• [SUPPLIED PASSAGE]:
XINERGY LTD. ANNOUNCES 2010 FINANCIAL RESULTS AND OUTLOOK UPDATE FOR 2011 AND 2012

Toronto Stock Exchange: XRG
(All Amounts in $US unless otherwise stated)

KNOXVILLE, TN, Feb. 23 /CNW/ - Xinergy Ltd., (TSX:XRG) ("Xinergy" or "the Company") a US Central Appalachian producer of high quality coal, today announced the release of its Audited Consolidated Financial Statements for the year ended December 31, 2010, together with its Management's Discussion and Analysis ("MD&A") for the corresponding period.  These documents will be posted on SEDAR at www.sedar.com and on the Company's website at www.xinergycorp.com.

During the three month period ended December 31, 2010, the company generated EBITDA of approximately $13.2 million on revenues of $38.1 million versus a negative EBITDA of ($2.5) million on revenues of $8.8 million for the same period in 2009.  Revenues for the year totalled $108.8 million up 83% from $59.4 million in 2009; EBITDA for 2010 was $32.8 million; Adjusted EBITDA for 2010 was $27 million; gross margins from operations were $34 million in 2010 compared to $13.1 million in 2009; per ton cost of sales decreased to $58.57/ton in 2010 down from $69.58 in 2009. 

In addition to the solid operating results, the Company continued to maintain strong working capital including cash, trade receivables and inventories of $33.5 million at December 31, 2010.  The Company also carries its investment in The Elk Horn Coal Company, LLC at $7.8 million which it acquired with cash in November.

Commenting on the Company's fourth quarter results, Xinergy's Chief Financial Officer Michael R. Castle said, "We are extremely pleased with our fourth quarter 2010 results and based on the trends we're seeing of sustaining our cash production costs, increased margins and favorable forward pricing, we see sequential 2011 quarters as excellent opportunities to maximize shareholder value."

Highlights for the Quarter Ended December 31, 2010 

  • In November 2010, the Company signed a Letter of Intent to acquire a high quality, mid-volatility metallurgical coal reserve located in Greenbrier County, West Virginia.  On January 31, 2011, the Company, through its wholly owned subsidiary, South Fork Coal Company, LLC, consummated the acquisition pursuant to an asset purchase agreement.  The Company has completed an exploration program and has already begun the process of producing a reserve estimate compliant with NI 43-101 standards.  The Company expects permits to be issued by late in the third quarter of 2011 and estimates initial production to begin in the early part of the fourth quarter of 2011 initially at a rate of 10,000-20,000 tons per month, with production increasing to a run rate of 600,000 metallurgical tons annually in 2012.
  • On November 30, 2010, the Company acquired 1,852,367 membership units representing approximately 17.5% of the outstanding equity, of Elk Horn Coal Company, LLC.  Elk Horn is a private company located in eastern Kentucky engaged in the leasing of coal reserves to other parties.  Its properties consist of mineral rights to approximately 153,600 acres of coal bearing land. 
  • The Company announced that with the consent of its senior lenders, it would redeem $10.0 million in principal amount of its $75 million senior secured notes at a redemption price of 110% of the face amount of the notes, which redemption would occur in four monthly installments of $2.5 million in principal amount from November 2010 through February 2011.

• [EXERCISE 1]:
Duplicate the part of the Xinergy earnings release starting at "Highlights for the" and ending at "annually in 2012.".
• [EXERCISE 2]:
In the Xinergy earnings release, what stake in Elk Horn Coal Company, LLC did the acquired membership units represent?
• [EXERCISE 3]:
Write the next part of the Xinergy earnings release, picking up after its final sentence.

• [PROVIDED DATA]:

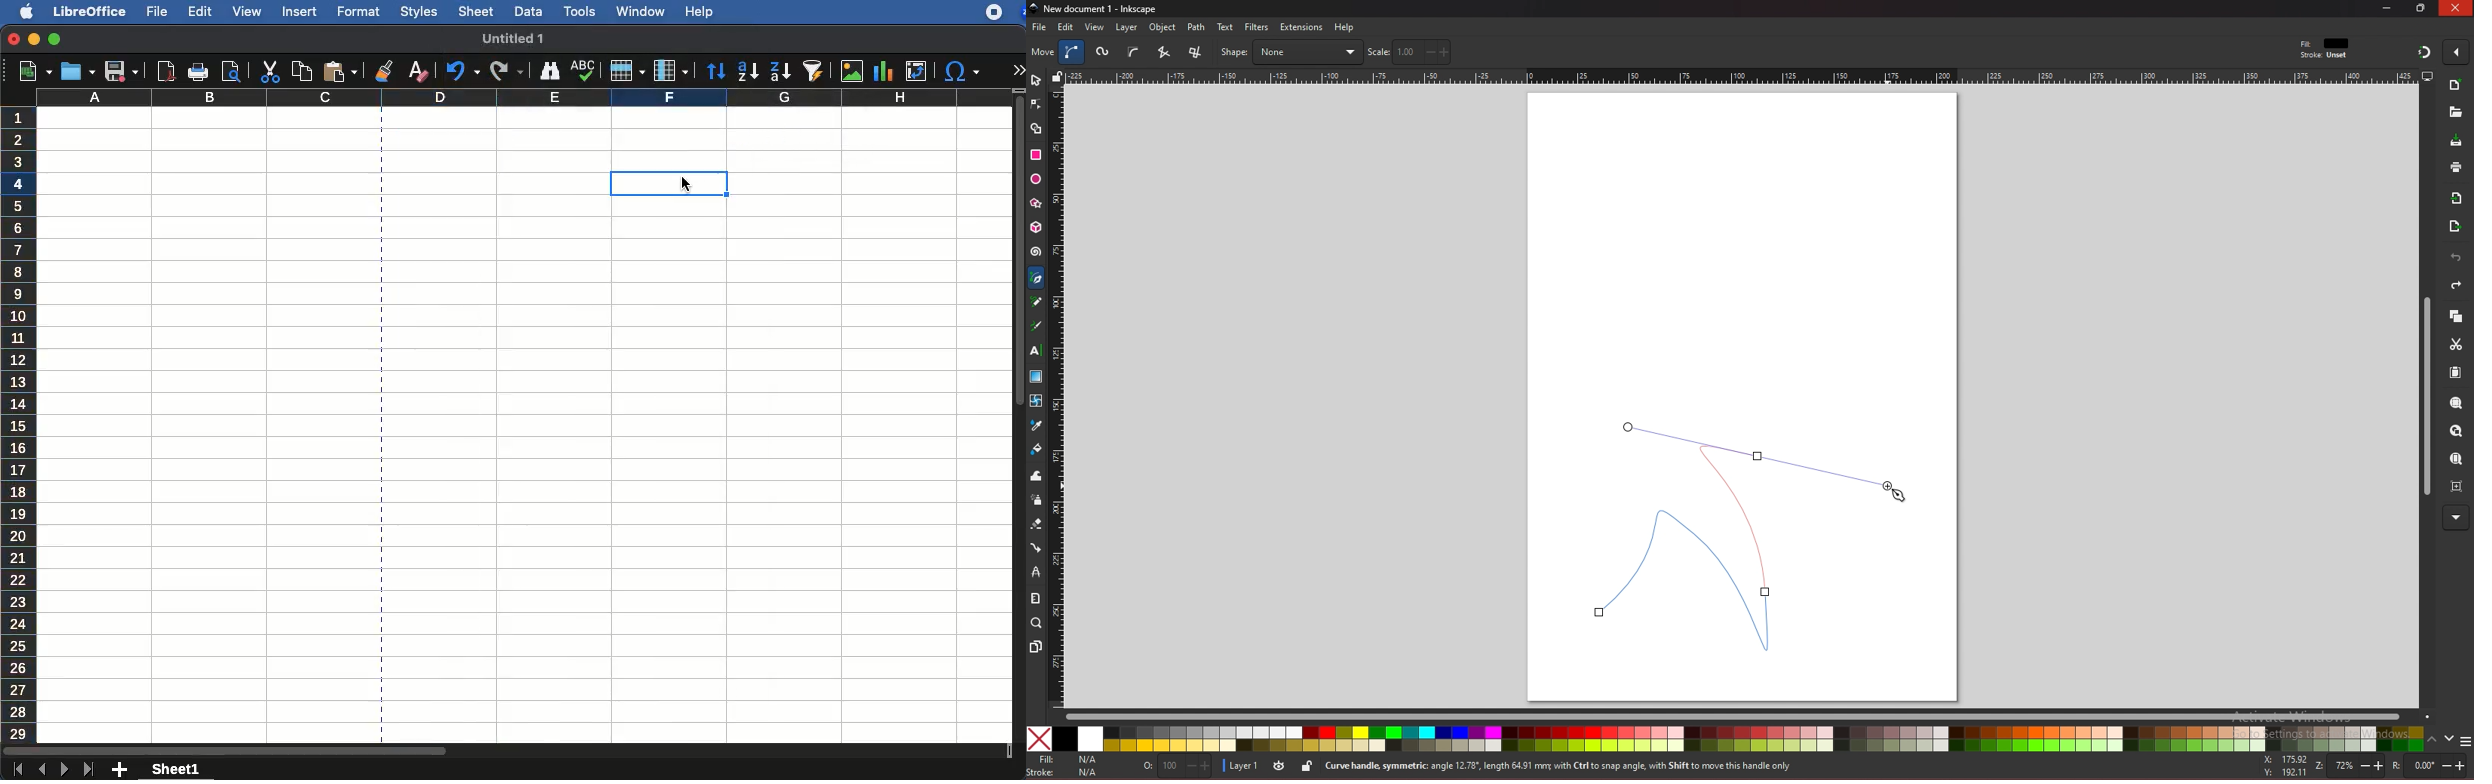  What do you see at coordinates (90, 770) in the screenshot?
I see `last sheet` at bounding box center [90, 770].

• [TASK OUTPUT 1]:
Highlights for the Quarter Ended December 31, 2010 

  • In November 2010, the Company signed a Letter of Intent to acquire a high quality, mid-volatility metallurgical coal reserve located in Greenbrier County, West Virginia.  On January 31, 2011, the Company, through its wholly owned subsidiary, South Fork Coal Company, LLC, consummated the acquisition pursuant to an asset purchase agreement.  The Company has completed an exploration program and has already begun the process of producing a reserve estimate compliant with NI 43-101 standards.  The Company expects permits to be issued by late in the third quarter of 2011 and estimates initial production to begin in the early part of the fourth quarter of 2011 initially at a rate of 10,000-20,000 tons per month, with production increasing to a run rate of 600,000 metallurgical tons annually in 2012.

• [TASK OUTPUT 2]:
Approximately 17.5% of the outstanding equity.

• [TASK OUTPUT 3]:
  • The Company spent approximately $11.5 million on capital expenditures in the quarter on surface and underground equipment including one continuous miner and related support equipment for the underground operation at the Kentucky operations known as Straight Creek and several haul trucks, loaders, dozers, drills and support equipment primarily for the KY 6 (Salt Trace) surface mine also at Straight Creek that resumed production in November 2010.  

Outlook

Thermal Coal Production and Sales

Xinergy announced plans to increase production and sales in 2011 from currently controlled thermal producing properties to 2.8 to 3.0 million tons with contracted sales of 1,348,000 tons, or 44-48% of forecasted production, at an average sales price of $98.16 per ton.  As market conditions continue to improve we expect 2012 production and sales to increase to 3.5 to 4.0 million tons on our existing properties. We currently have 146,000 tons contracted for sale in 2012 at $115.10 per ton.

We expect to produce and ship our 2011 contracted tons as follows:

  • 660,000 tons from our West Virginia mines; and
  • 688,000 tons from our Kentucky mines.

We expect to produce and ship our 2012 contracted tons from our Kentucky mines.

Negotiations are currently ongoing with several customers for third and fourth quarter 2011 sales commitments as well as for 2012, 2013 and 2014.  Based on recent upward pricing for 2012 through 2014, as reported by NYMEX and other commodity future pricing sources, the Company expects to be able to secure coal supply agreements in the second or third quarter of 2011 for a significant portion of its expected thermal production from its Kentucky and West Virginia mines for 2012 and possibly through 2014 at prices at or above the current 2011 NYMEX Central Appalachia market prices. We anticipate securing commitments for a substantial portion of our expected production for these periods.

Based on our discussions with customers and our views of the global coal markets, we are cautiously optimistic that we will be in a position to achieve price realizations on term contracts that amply justify the production levels discussed above. We anticipate maintaining cash production costs of between $50.00 to $55.00 per ton, while continuing to focus on safety, productivity enhancements and cost controls across all of our operations.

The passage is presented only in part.